L’appel du cœur de Lady Gaga n’aura pas suffi. Mardi, la chanteuse la plus populaire du moment avait appelé dans un discours énergique à l’abolition de la loi "dont-ask, don’t tell" ("ne demande rien, ne dis rien") régissant le tabou de l’homosexualité au sein de l’armée américaine. La star espérait infléchir le vote du Sénat, quelques heures plus tard, sur la question.

 

Mais l’institution américaine a décidé de maintenir le statu quo. L’examen de l’abrogation de la loi a été voté par 56 élus, soit quatre de moins que les 60 nécessaires à la simple ouverture d’un débat sur le sujet.
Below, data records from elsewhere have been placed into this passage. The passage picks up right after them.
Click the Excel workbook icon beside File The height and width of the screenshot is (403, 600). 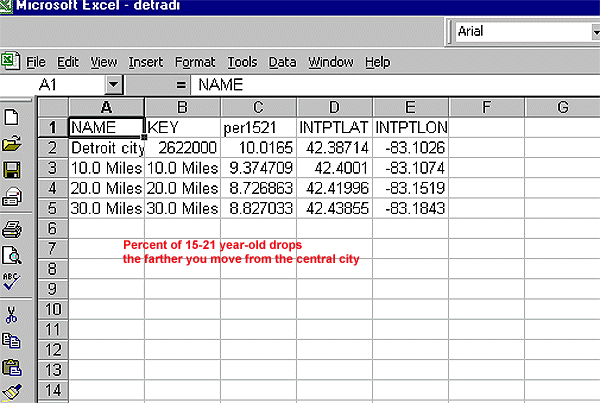point(11,62)
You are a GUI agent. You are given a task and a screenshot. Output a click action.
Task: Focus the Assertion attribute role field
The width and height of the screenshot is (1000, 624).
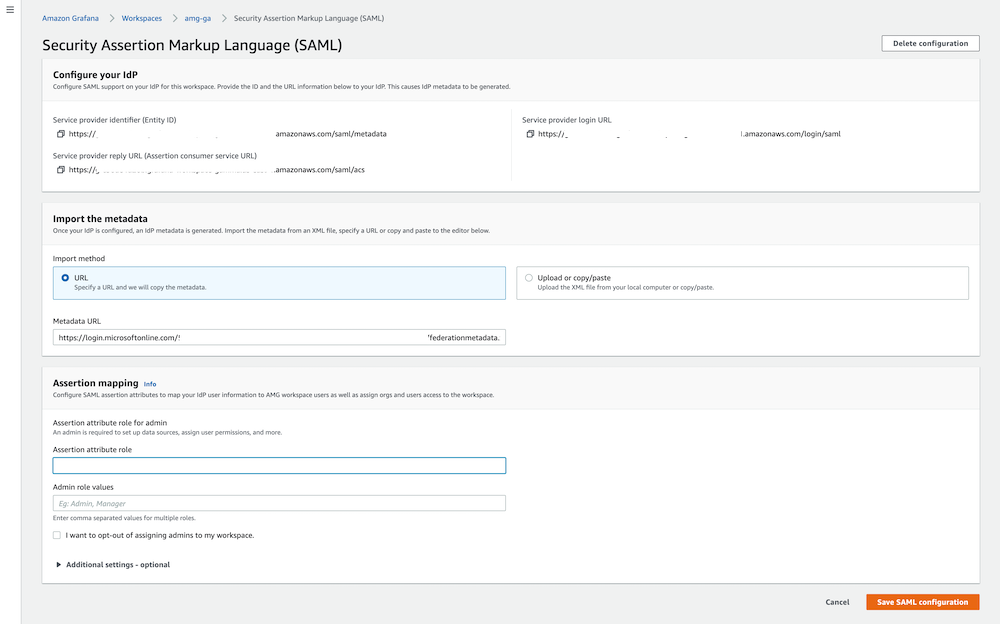point(280,465)
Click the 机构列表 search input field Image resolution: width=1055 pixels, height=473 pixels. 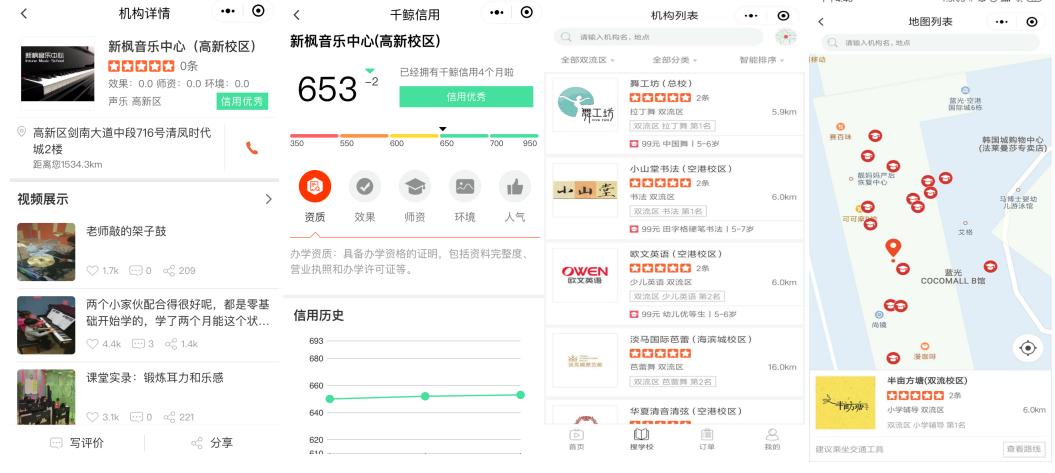(x=658, y=37)
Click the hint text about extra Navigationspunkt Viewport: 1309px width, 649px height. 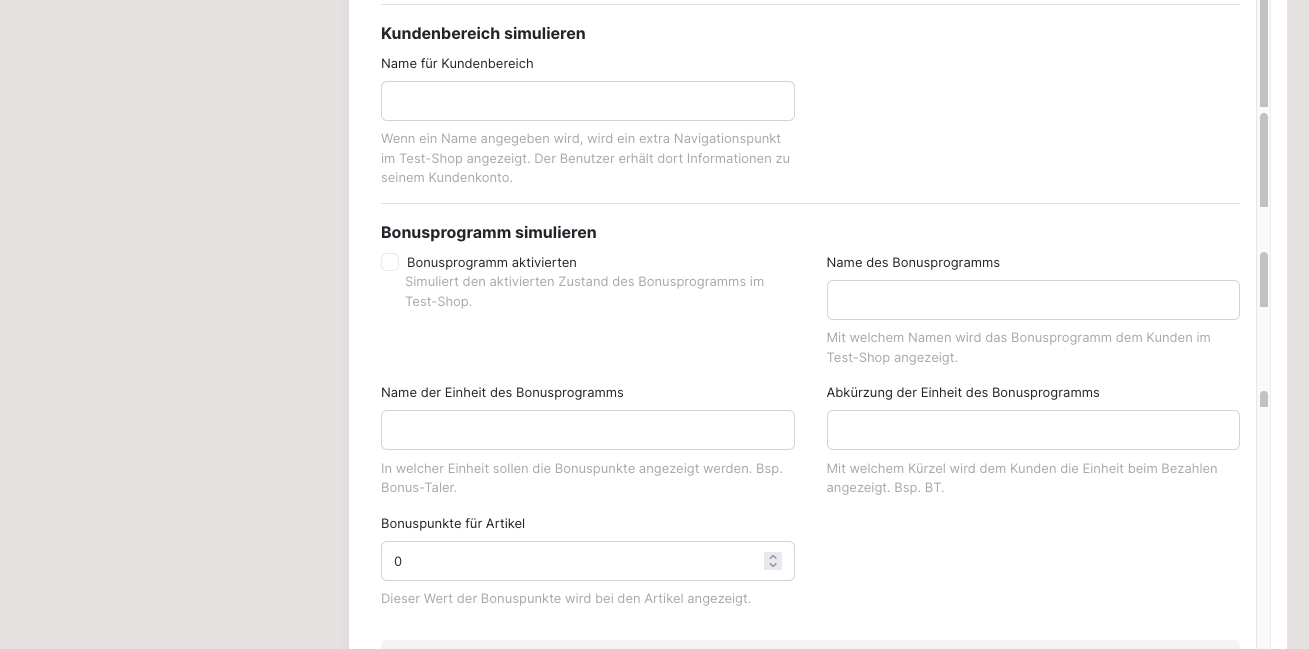[585, 158]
Les sénateurs républicains ont fait bloc pour s'opposer à cette loi, soutenus par deux démocrates, contre l’avis de la Maison-Blanche.

 

"Nous allons continuer"

 

L’abrogation de cette loi votée en 1993 était en effet l’une des promesses de campagne du candidat Barack Obama. "Nous sommes déçus de ne pas pouvoir faire avancer ce texte, mais nous allons continuer à essayer de le faire", a assuré le porte-parole de la Maison Blanche, Robert Gibbs, lors de son point de presse. "Ils sont d'accord pour risquer leurs vies pour les Américains, et nous disons non", a déploré le numéro deux de la majorité démocrate Richard Durbin.

 

Au moment de son adoption en 1993, le "don’t ask-don’t tell" représentait un vrai progrès par rapport à la situation existante. L’orientation sexuelle faisait partie des critères de sélection de l’armée, et les homosexuels en étaient systématiquement exclus. L’administration Clinton, partagé entre sa volonté et l’opposition des militaires et des républicains sur la question, avait coupé la poire en deux en adoptant un principe simple : la loi du silence. Un militaire n’a pas le droit de révéler son orientation sexuelle, ni même d’évoquer le sujet. Parallèlement, la hiérarchie n’a pas le droit d’ouvrir une enquête si un comportement prohibé n’est pas constaté.

 

L’opinion est prête

 

Car c’est bien là la faiblesse de cette loi : l’homosexualité reste interdite dans l’armée américaine. Selon les associations de défense des droits civiques, près de 14.000 soldats ont été renvoyés en raison de leur homosexualité depuis 1993. Aujourd’hui, l’opinion publique est prête au changement. Selon un sondage pour ABC News publié en 2008 au moment de la campagne électorale, 75 % des Américains estimaient qu’une personne ouvertement homosexuelle pouvait servir dans l’armée.

 

Barack Obama n’est d’ailleurs pas prêt à désarmer. Le président américain pourrait faire une nouvelle tentative lors de la session parlementaire allant de novembre à la fin de l’année. Après, il sera sans doute trop tard. Les nouveaux sénateurs, élus lors des élections de mi-mandat, le 2 novembre, entreront en effet en fonction. Et nombre de républicains devraient faire partie du lot.